--- About this exercise ---
Every entry below should be transcribed exactly; pictures stay out of the copy.

::: Source data

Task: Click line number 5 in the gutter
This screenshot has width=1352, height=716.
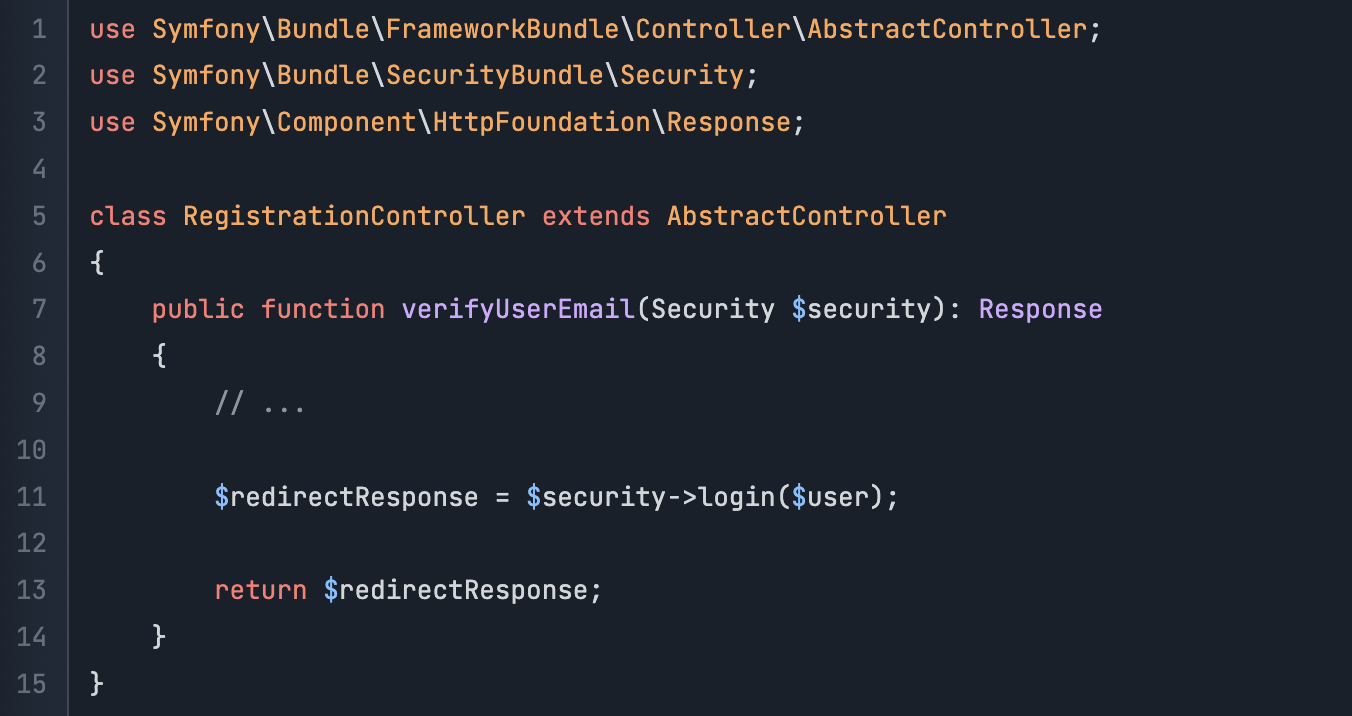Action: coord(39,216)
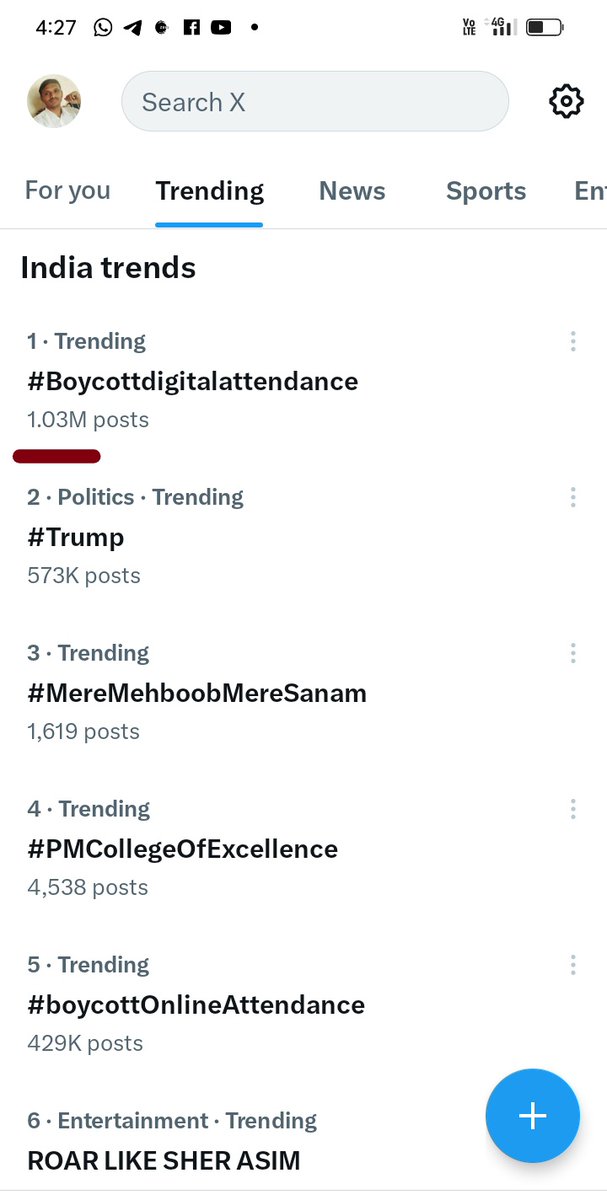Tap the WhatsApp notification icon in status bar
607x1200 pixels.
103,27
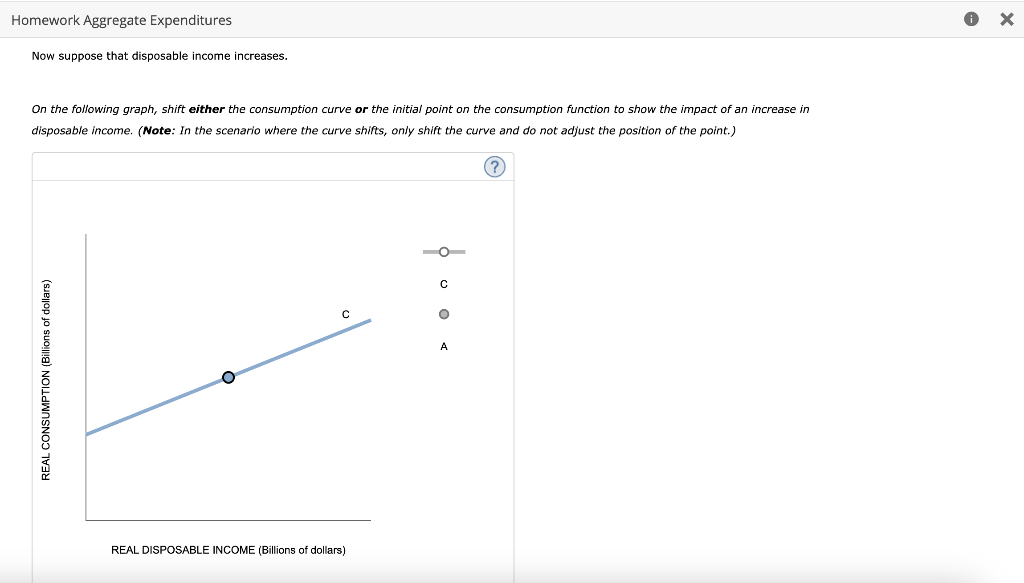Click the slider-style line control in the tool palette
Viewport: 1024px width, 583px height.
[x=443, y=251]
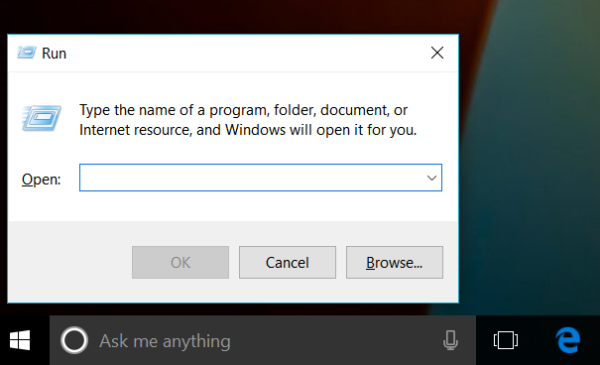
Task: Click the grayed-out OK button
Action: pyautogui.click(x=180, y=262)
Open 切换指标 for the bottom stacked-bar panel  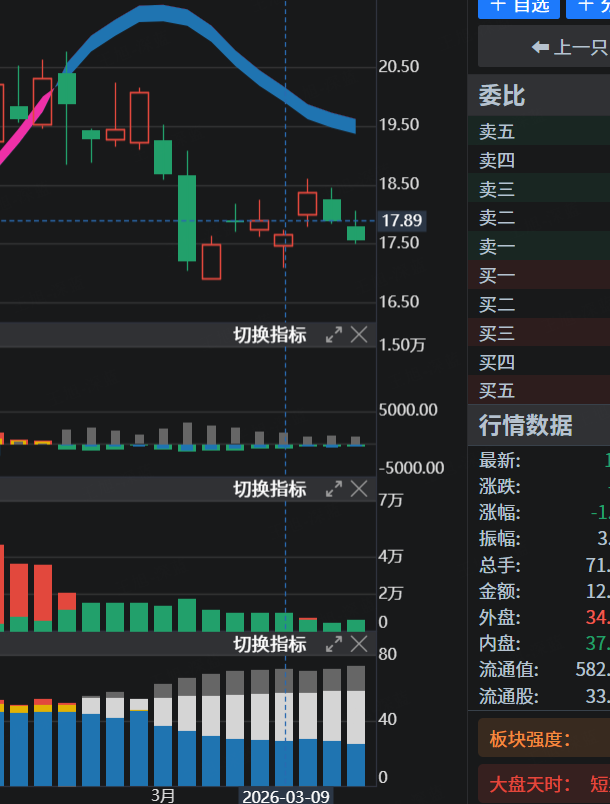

::::::

--- Problem solution ---
Task: Click line number 5 in the gutter
This screenshot has width=1352, height=716.
Action: coord(39,216)
Tap the WhatsApp notification icon in status bar
607x1200 pixels.
103,27
Click the slider-style line control in the tool palette
Viewport: 1024px width, 583px height.
[x=443, y=251]
Task: Click the grayed-out OK button
Action: pyautogui.click(x=180, y=262)
Open 切换指标 for the bottom stacked-bar panel  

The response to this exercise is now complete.